Я кладу трубку и чувствую разочарование, хотя понимаю, что больше ничего не могу сделать. На самом деле могу, но это вряд ли одобрит администрация клиники (опять). Я открываю дверь и приглашаю мистера Сеймура. Он входит. Садится. Смотрит на меня. Затем на форму заключения. Неподписанную. Я наклоняюсь к нему и наношу необходимые удары: «Хорошая новость в том, что эта консультация будет для вас бесплатной. Однако плохая новость, мистер Сеймур, в том, что я не подпишу форму». Я делаю паузу, ожидая цунами гнева, разочарования и недовольства. Он несколько раз моргает. Хмурится. А затем просто говорит: «Ладно». Я задерживаю дыхание. Ничего. Он грустно смотрит на меня. Я наклоняюсь к нему чуть сильнее и, качая головой, объясняю, что мы с его терапевтом опасаемся, что он не очень хорошо себя чувствует. Он снова кивает и не проявляет решимости вступить со мной в бой. Возможно, он понимает, что с ним не все в порядке и что поездка в Южную Америку — это импульсивная попытка сбежать. Быть может, он никогда и не думал, что это действительно произойдет.
Для этого пациента я врач на один раз, который окажет услугу за деньги.
Я чувствую себя паршиво, наблюдая за тем, как он складывает и убирает в карман листок бумаги. История, произошедшая на прошлой неделе, повторилась. Он говорит, что просто хотел помочь. Я ему верю. Его печаль передается мне. Я чувствую ее. Мне очень хочется сказать ему, что однажды он непременно полетит туда, но я не знаю этого наверняка и не хочу давать ему ложные надежды.

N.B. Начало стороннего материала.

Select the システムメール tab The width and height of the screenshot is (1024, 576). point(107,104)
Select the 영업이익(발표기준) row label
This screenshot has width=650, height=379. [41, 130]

Я вряд ли еще раз загляну в окно жизни мистера Сеймура, поэтому проглатываю слова, которые вертятся у меня на языке, и просто говорю: «Знаю, что вы хотели помочь». Я объясняю, что психиатры свяжутся с ним на этой неделе, и убедительно прошу его не пренебрегать ни их помощью, ни помощью терапевта (однако предлагаю найти терапевта, который будет с большим пониманием относиться к его нуждам). Мистер Сеймур спрашивает, могу ли я быть его постоянным терапевтом. Я качаю головой и отвечаю, что, к сожалению, это невозможно. Я пишу письмо авиакомпании в слабой надежде, что мистеру Сеймуру удастся вернуть хотя бы часть стоимости билетов. Он уходит как в воду опущенный.

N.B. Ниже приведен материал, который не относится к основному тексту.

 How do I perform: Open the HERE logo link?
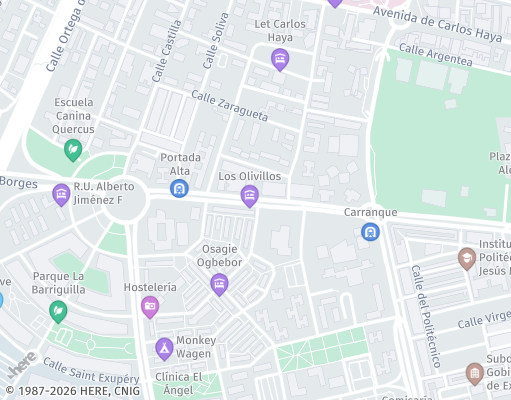[x=23, y=365]
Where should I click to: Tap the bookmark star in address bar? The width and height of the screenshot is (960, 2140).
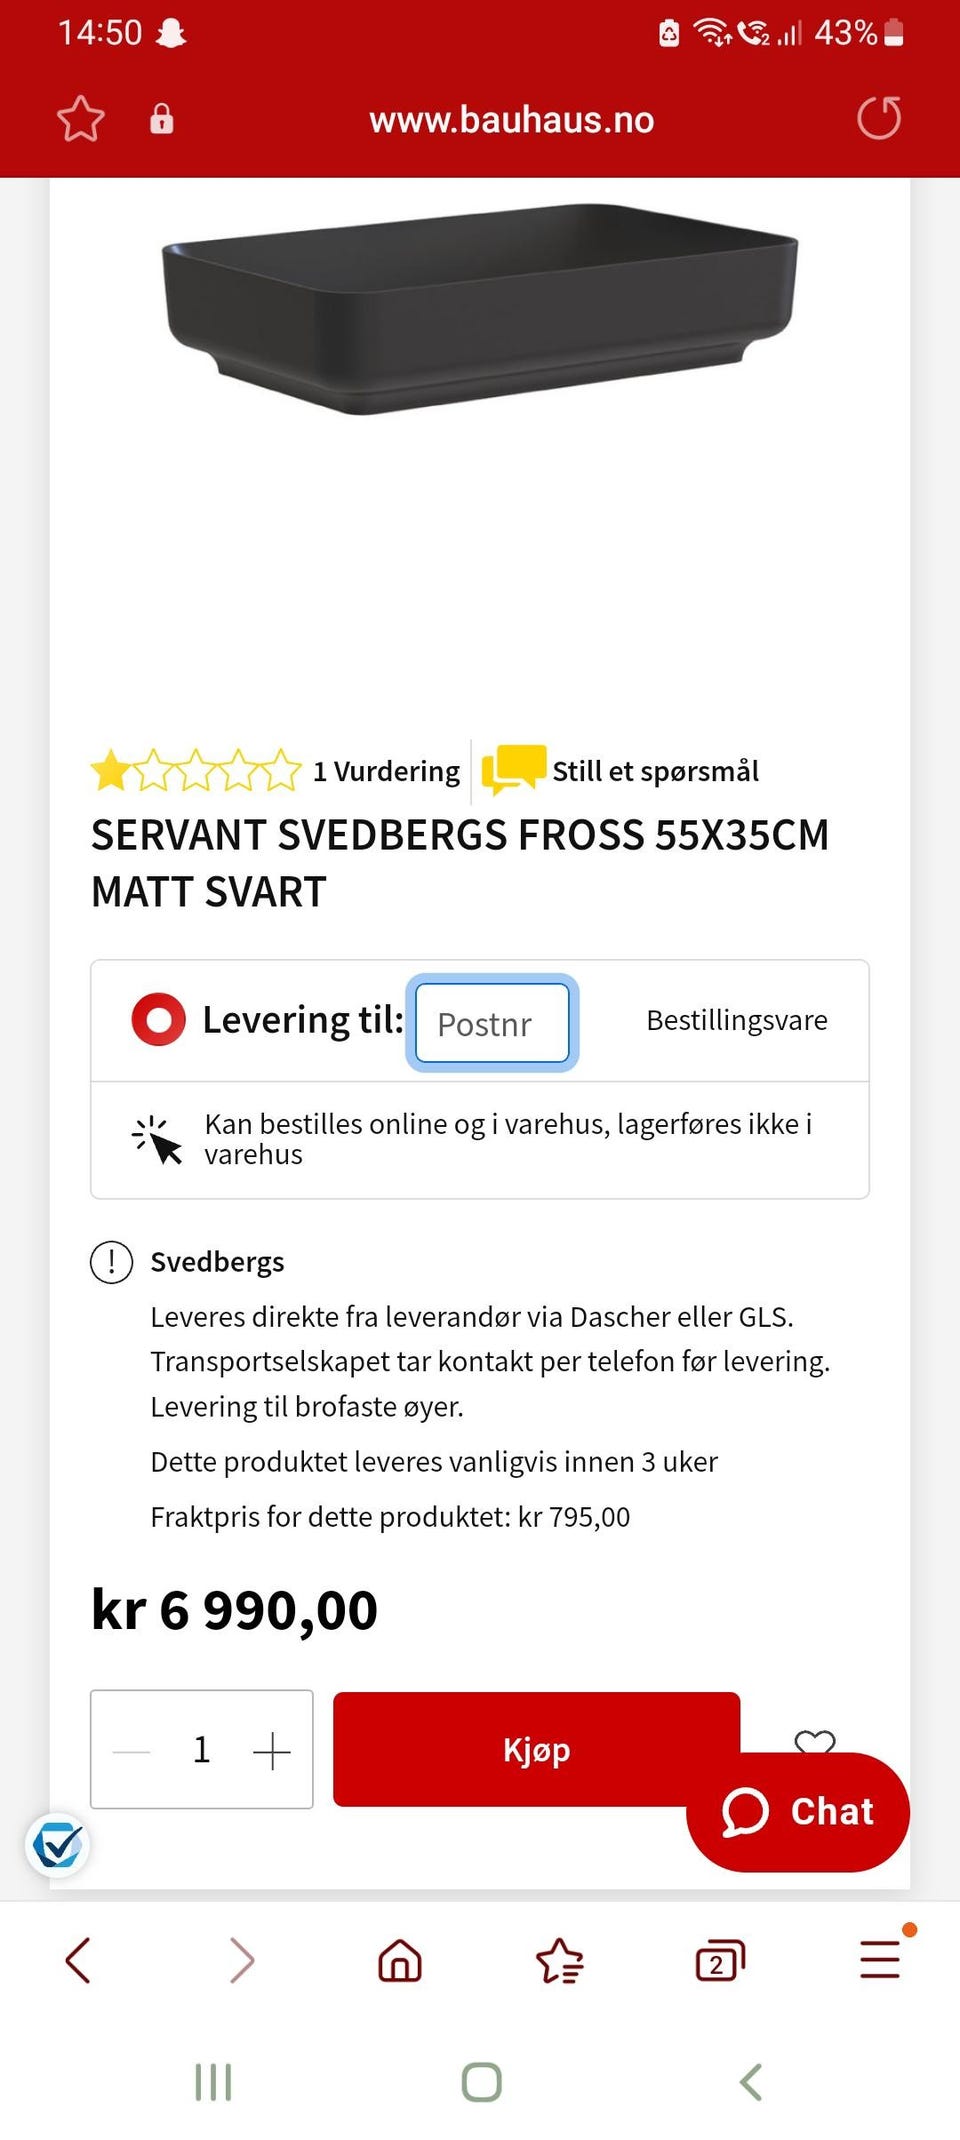(x=80, y=119)
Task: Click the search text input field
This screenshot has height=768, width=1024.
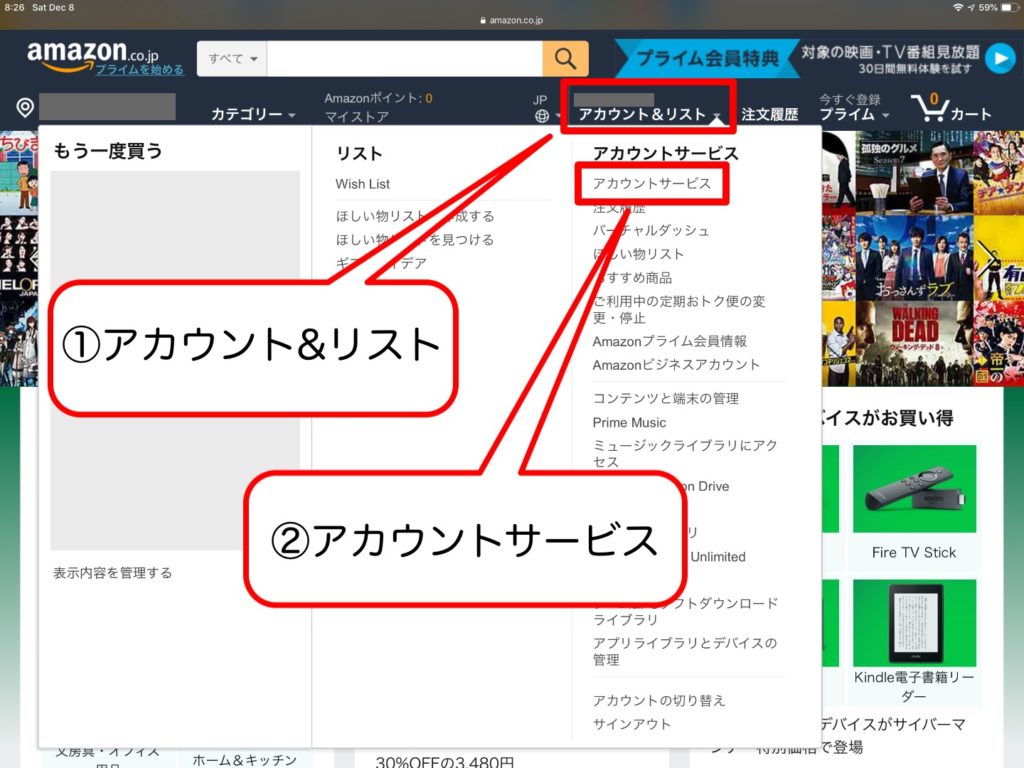Action: coord(404,59)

Если бы мы находились в государственной клинике и он был бы к ней прикреплен, то я мог бы пригласить его на прием завтра, сделать его своим пациентом и оказать ему поддержку, необходимую в такой сложной ситуации. Однако он уже прикреплен к другой клинике (нельзя прикрепиться сразу к двум), и о нем должны позаботиться врачи оттуда. В мире частной медицины и конкретно в нашей клинике это невозможно. И мне это противно. До глубины души.
Среда, 12 декабря
Терапевт из государственной клиники, работающий под прикрытием в частном секторе… Именно так я чувствую себя сегодня. Большую часть утра я повторял клиентам, что им вовсе не требуются эти дурацкие дополнительные тесты и что им лучше обратиться к своим постоянным терапевтам, которые хорошо их знают. По сути, я лишаю клинику (и себя) заработка.
Свой человек.
В частной клинике я не могу просто так пригласить пациента на прием завтра и оказать нужную поддержку.

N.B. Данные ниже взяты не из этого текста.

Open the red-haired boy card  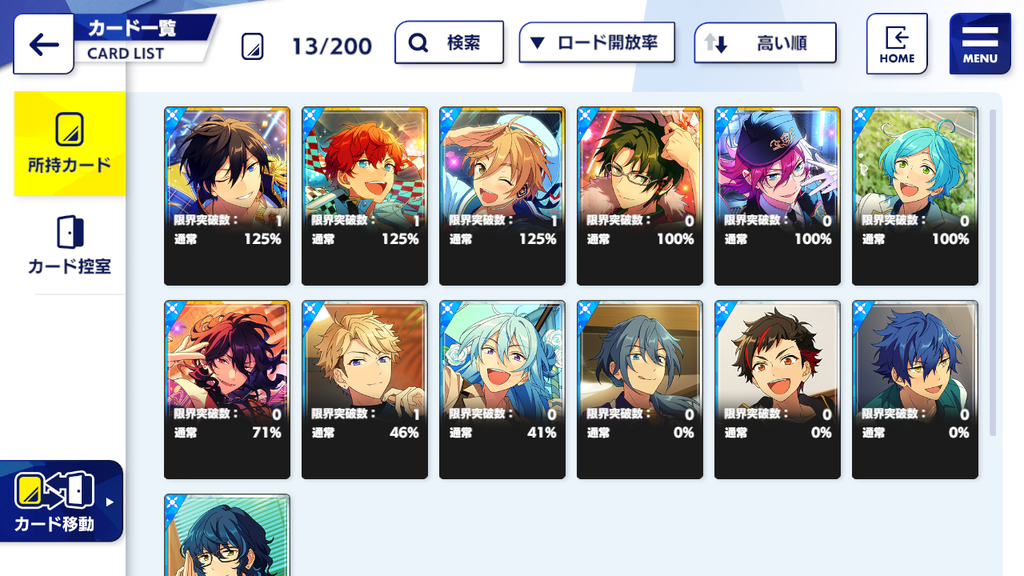[x=364, y=196]
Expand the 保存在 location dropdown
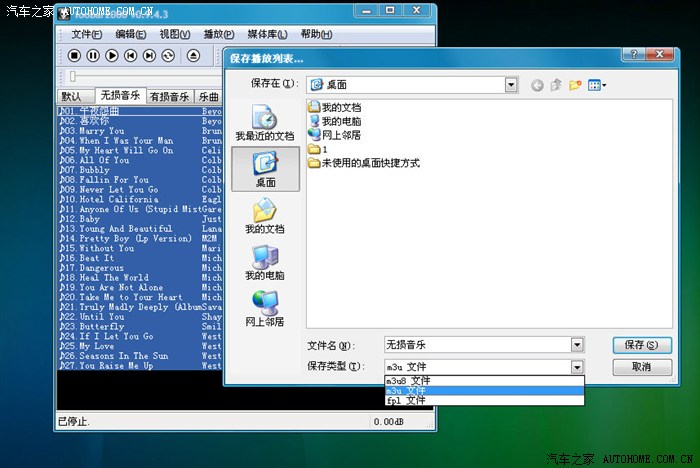 tap(511, 85)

В данный момент передо мной сидит 39-летняя Харриет. Ее давно беспокоит тревожность, а в последние несколько недель у нее появилось учащенное сердцебиение. Естественно, ее это пугает. Расспросив обо всем подробнее, я узнаю, что эти новые ощущения появились, когда она получила повышение. Теперь Харриет возглавляет отдел в рекрутинговой компании и обязана приходить на работу раньше, а уходить позже. Она пытается впечатлить руководство, для чего вливает в себя кофе в неограниченном количестве. В остальном она здорова и находится в хорошей форме. Она не принимает никакие препараты, и в ее семье нет истории ранних сердечно-сосудистых заболеваний.